Para evitar a indicação da cassação de seu mandato, Mambrini abriu fogo contra o próprio conselho, sua ex-assessora, outros vereadores, MP (Ministério Público) e funcionários do Legislativo. Para ele, foi armado um complô para derrubá-lo.
Mambrini foi acusado por sua ex-assessora, Lara Cristina Rodrigues, de ter se apropriado de R$ 800 mensais seus, equivalentes a metade de seu salário líqüido, durante 14 meses. O MP requisitou inquérito policial, sob suspeita de crime de concussão, abrirá ação civil pública por improbidade administrativa e encaminhou o caso à Câmara, onde a denúncia pode terminar na cassação do mandato do policial militar reformado.
Outros dois vereadores podem ser punidos.
Logo no início de sua defesa, Mambrini parte para o ataque contra Jepy Pereira (PSDB), que assumiu ter conhecimento da partilha de dois assessores e, ainda assim, foi perdoado pelo Conselho de Ética - o processo foi arquivado em 5 de outubro - e pelo MP. “O vereador Jepy teria auferido de vantagem ilícita contando com os serviços de dois assessores. Não fica caracterizada concussão?” atacou Mambrini em seu depoimento.
Em seguida, Mambrini virou a mira para Luiz Carlos Fernandes (PSDB). Disse que o tucano fez denúncia semelhante a uma feita por ele e que as punições foram diferentes. Mambrini recebeu uma advertência - que pode prejudicá-lo no caso dos assessores, por ser reincidente - e nada teria sido feito com Fernandes, que é membro da Mesa Diretora da Câmara. “Pleiteio igualdade de tratamento”.

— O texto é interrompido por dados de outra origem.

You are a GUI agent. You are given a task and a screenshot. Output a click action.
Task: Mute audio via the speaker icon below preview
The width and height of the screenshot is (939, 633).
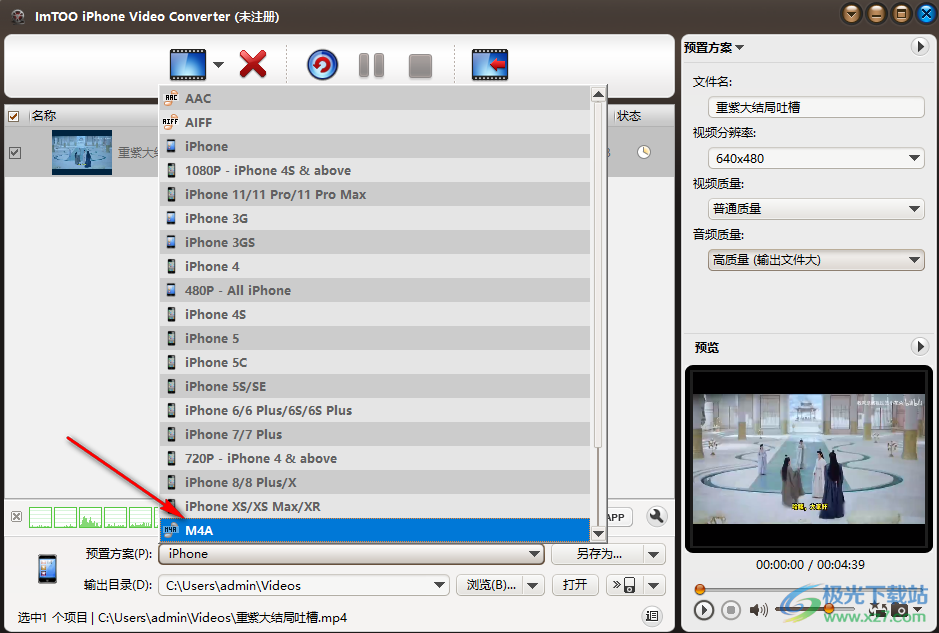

Depois, Mambrini atacou o MP. Ele insinua que o promotor Paulo Borges foi tendencioso nas apurações ao afirmar que os depoimentos foram colhidos “de forma inquisitória” e sem observar o princípio constitucional da ampla defesa. “Elas (as testemunhas) somente relataram aquilo que interessava ao MP”.
CONLUIO
Mambrini afirmou que Lara mentiu em seus depoimentos. Disse que a suposta partilha, filmada pela ex-assessora, era na verdade a devolução de parte de um empréstimo de R$ 1 mil feito à ela. Para ele, Lara armou uma situação, com a ajuda de dois servidores da Câmara, José Carlos Granzotti e Anéria Rosário Oliveira.
Problemas de relacionamento entre ele e os funcionários em 2006, quando Mambrini presidiu a Câmara, teriam motivado a suposta retaliação. “Este vereador adotou medidas moralizadoras, que contrariaram o interesse de funcionários (...) Não é descartada a participação destes em uma espécie de complô”, afirmou em seu depoimento.